What approach does the database encryption migration article recommend?
It advocates re-wrapping the key hierarchy at the application layer to enable PQC without re-encrypting petabytes of data at rest.
How does the HSM market growth relate to PQC?
The hardware security module market is projected to grow at 14.7% CAGR, driven by organizations replacing cryptographic hardware to support post-quantum algorithms.
What regulatory pressures affect machine identity management?
Frameworks such as DORA and NIS2 are increasing demands for transparency and governance of non-human identities alongside PQC readiness.

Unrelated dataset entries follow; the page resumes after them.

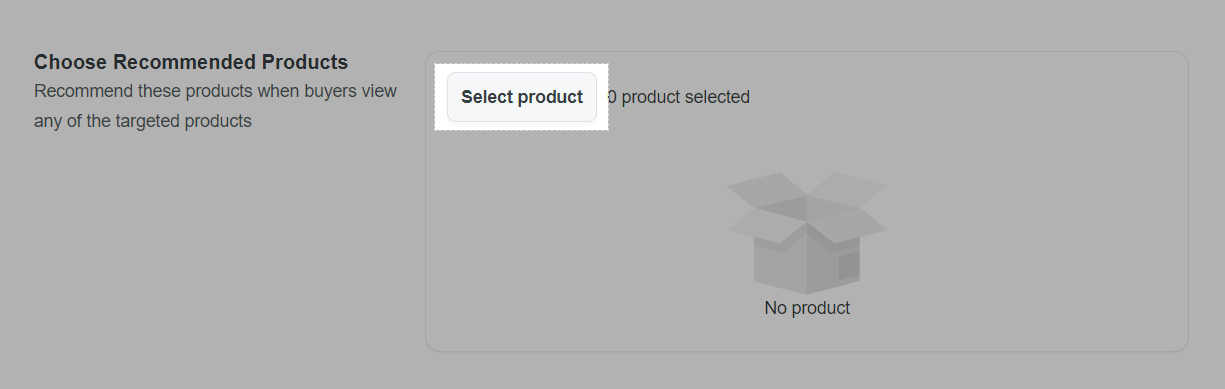1225x389 pixels.
Task: Click the Choose Recommended Products heading
Action: [191, 62]
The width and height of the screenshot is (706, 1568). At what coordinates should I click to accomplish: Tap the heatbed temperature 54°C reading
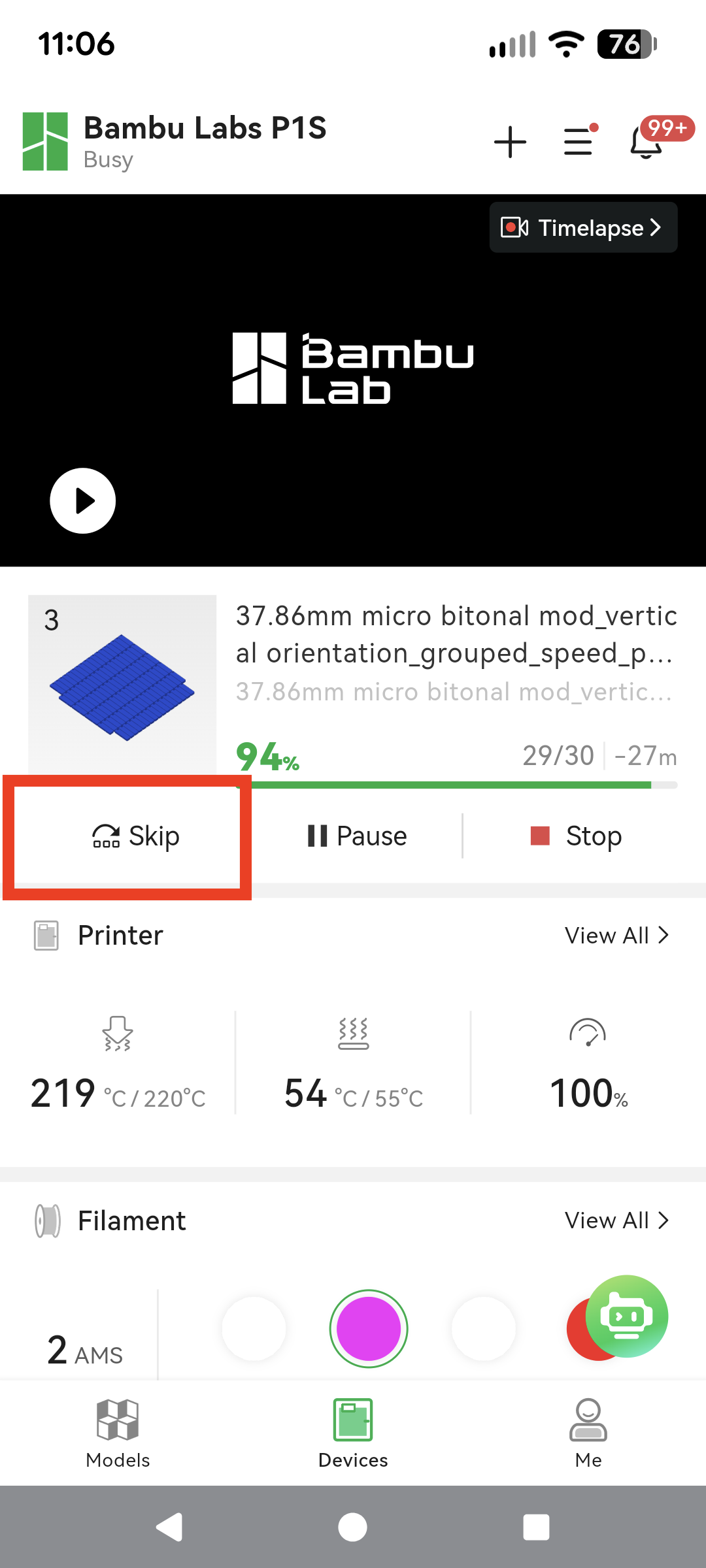[353, 1065]
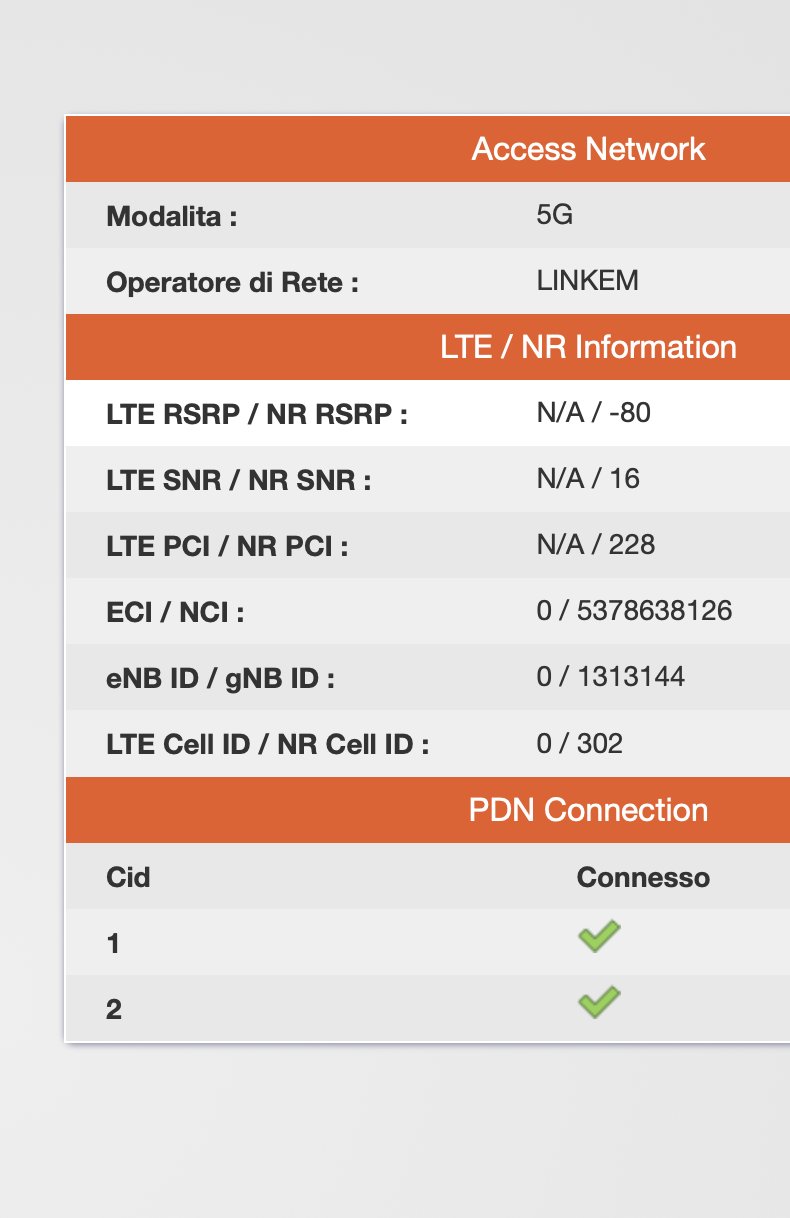790x1218 pixels.
Task: Click the Access Network section header
Action: pos(588,149)
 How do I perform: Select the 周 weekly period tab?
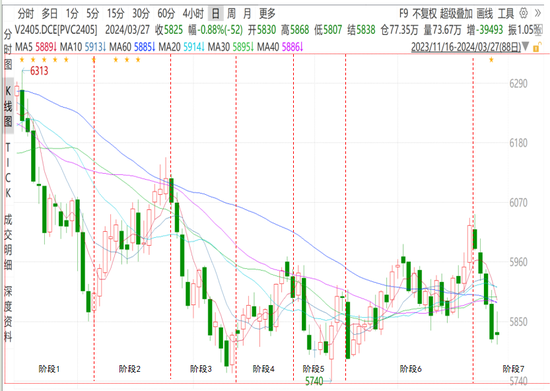(231, 14)
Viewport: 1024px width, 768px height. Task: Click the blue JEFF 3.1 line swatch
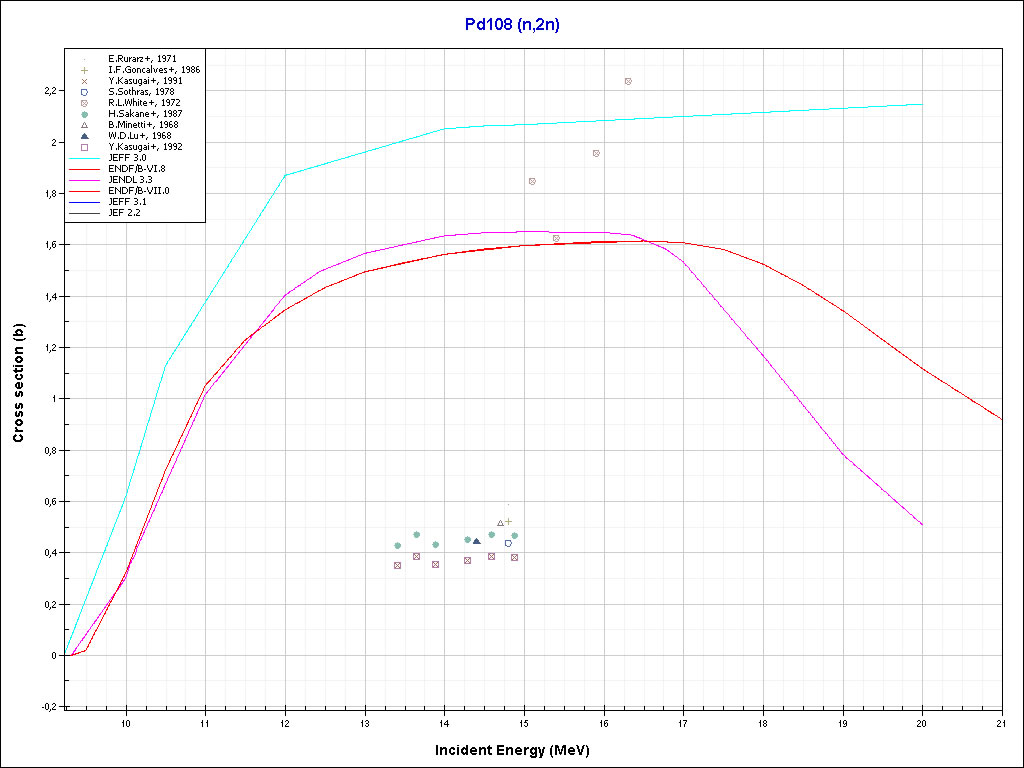85,201
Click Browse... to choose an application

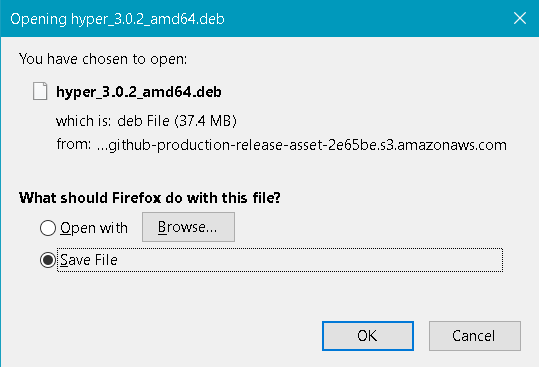[188, 227]
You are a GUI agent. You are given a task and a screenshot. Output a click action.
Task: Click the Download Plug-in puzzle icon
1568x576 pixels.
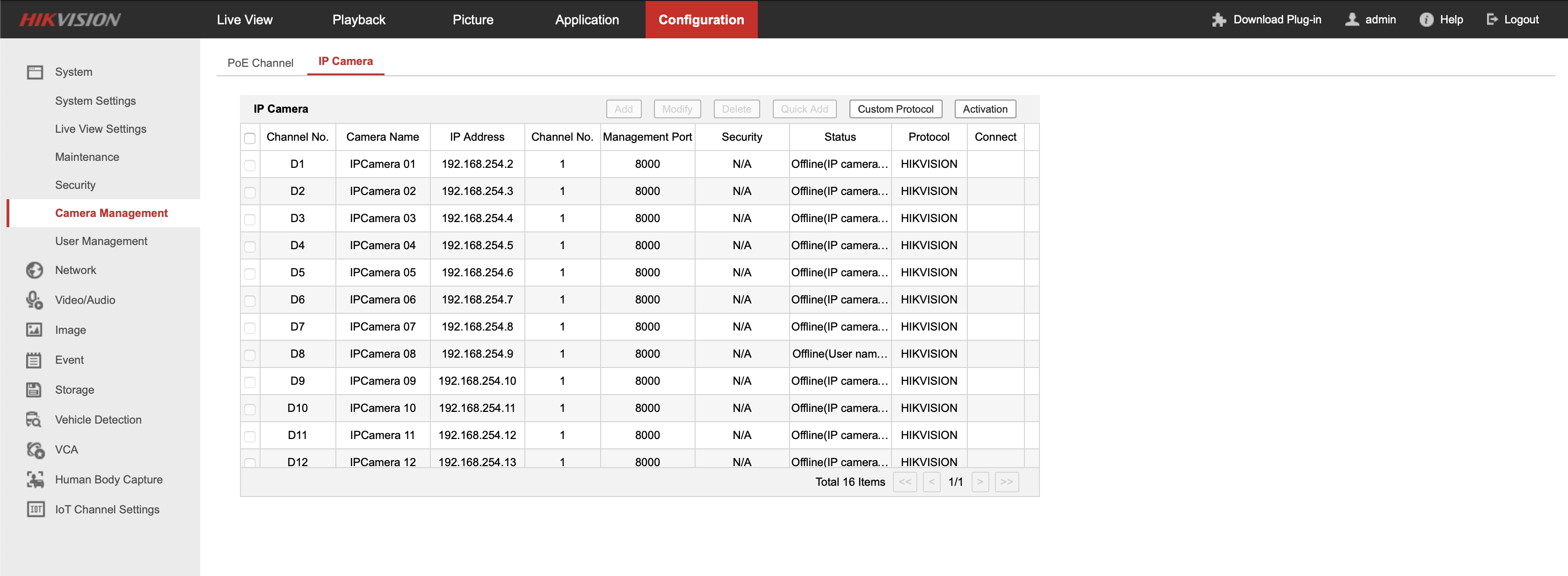[1219, 20]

PQC urgency: New US executive orders mandate 2027 pilot migration and cryptographic bill of materials; Microsoft targets 2029 transition (TLS 1.3, crypto-agility, trust chains); Cloudflare data shows 70% of human HTTPS requests using PQC key exchange but only 10% of origin servers supporting hybrid PQC. HNDL critical. Cyber insurance scrutinizing PQC roadmaps. Article 'Why Your AI Intrusion Detection System Needs Quantum-Proof Cryptography Now' highlights HNDL attack vector. HSM market report shows 14.7% CAGR driven by PQC replacement cycle. KPMG NHI article adds transparency gaps and regulatory pressure (DORA, NIS2) for machine identity management. New: 'PQC at the Application Layer: Database Encryption Migration' addresses critical gap—re-wrapping key hierarchy avoids re-encrypting petabytes, with product-by-product status table. New: Quantum legal issues article reframes HNDL as compliance risk, covering harvest-now-decrypt-later, vendor contracts, and privacy law implications—actionable for GRC. New: Post-quantum mandate analysis (EO 14409) highlights scope, CMMC/FedRAMP/FISMA implications, and critical data-in-use gap, reinforcing need for continuous encryption.